接受逗号分隔的端口和使用连字符 (-) 的端口范围。示例:当输入 1、2、3、4-10 时,将打开 1 到 10 之间的所有端口。

无效的端口输入会立即触发弹出警告。

按下应用按钮后,端口将自动排序。

打开其他 UDP 端口

当使用打开协议时,必须在打开其他 TCP 端口输入框中手动添加要打开的端口。例如:4545,4546,4547(取决于在虚拟站点 > 虚拟站点 1 > 协议 > 开放协议 > 服务器端口中配置的端口)。

使用 NTP 服务器时,必须在打开其他 UDP 端口输入框中手动添加端口 123。

可以使用逗号分隔来添加多个端口。可以使用破折号添加端口范围。

IP 过滤(第 3 层防火墙)

IP 过滤(第 3 层防火墙)允许通过在 IP 白名单输入框中输入 IP 地址来指定受信任的主机或网络。要访问输入框,请将开关设置为开启。接受的条目是以 IP 表的形式列出的 IP 地址或网络地址,即主机 IP 地址或网络 IP 地址。网络掩码可以输入为掩码长度(例如 /24)或网络 IP 地址(例如 /255.255.255.0)。立即允许来自白名单 IP 地址的数据包。其他数据包由其他防火墙层(端口过滤和 MAC 过滤)筛选。

IP 地址白名单示例

由于安全问题,不接受输入主机名或网络名。

请注意,诸如 NATing(网络地址转换)之类的过程可能会更改源 IP 地址。当需要根据源 IP 地址将主机列入白名单时,请咨询本地网络管理员。

MAC 过滤(第 2 层防火墙)

MAC 过滤(第 2 层防火墙)允许通过在 MAC 白名单输入框中输入 MAC 地址来指定受信任的主机或网络。要访问输入框,请将开关设置为开启。接受的输入是以逗号分隔的 MAC 地址列表。立即允许来自白名单 MAC 地址的数据包。其他数据包由其他防火墙层(端口过滤和 IP 过滤)筛选。

MAC 地址白名单示例

无效的输入会立即触发弹出警告。

请注意,路由可能会更改源 MAC 地址。
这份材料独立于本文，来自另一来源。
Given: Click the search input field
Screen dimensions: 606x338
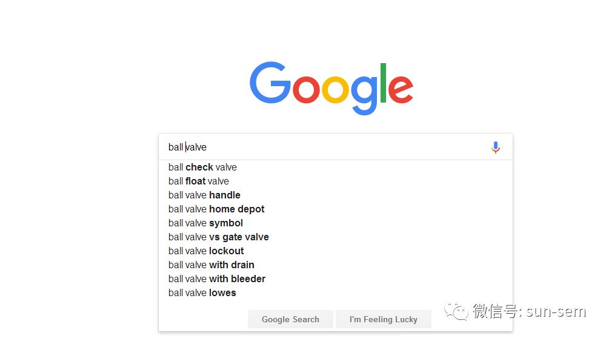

当需要根据源 MAC 地址将主机列入白名单时,请咨询本地网络管理员。

数据包计数器

要显示每个防火墙层的防火墙统计信息,请选择设置 > 网络 > 防火墙 - 数据包计数器

更新部分包括以下按钮:

  • 刷新 – 用于刷新显示的数据包计数器。

  • 重置 – 用于将数据包计数器重置为零。

这两个按钮都通过一个开关来执行,该开关在执行操作后会自动将其自身重置为原始位置。

接受的数据包计数器部分显示每种防火墙类型和拒绝的数据包的计数器。

  • 端口过滤 – 显示端口过滤防火墙类型接受的数据包的数据包计数器。

  • IP 过滤 – 显示 IP 过滤防火墙类型接受的数据包的数据包计数器。

  • MAC 过滤 – 显示 MAC 过滤防火墙类型接受的数据包的数据包计数器。

  • 已拒绝 – 显示被拒绝的数据包的数据包计数器。

被端口、IP 和 MAC 过滤规则接受并因此计数的数据包仅包括建立连接的初始数据包。

被拒绝的数据包全部计数并显示。

防火墙状态

常规防火墙功能及其防火墙层的状态直接在防火墙主视图中的设置 > 网络下显示。

状态

说明

确定

防火墙被启用,且防火墙配置被应用。

已禁用

防火墙被禁用,并且防火墙配置未被应用。

配置错误

防火墙被启用,但由于内部错误,防火墙配置未被应用。

出于安全原因,故障打开策略被应用,这意味着允许所有连接通过。

当常规防火墙状态为 OK 时,还将显示相应防火墙层的状态(启用/禁用)。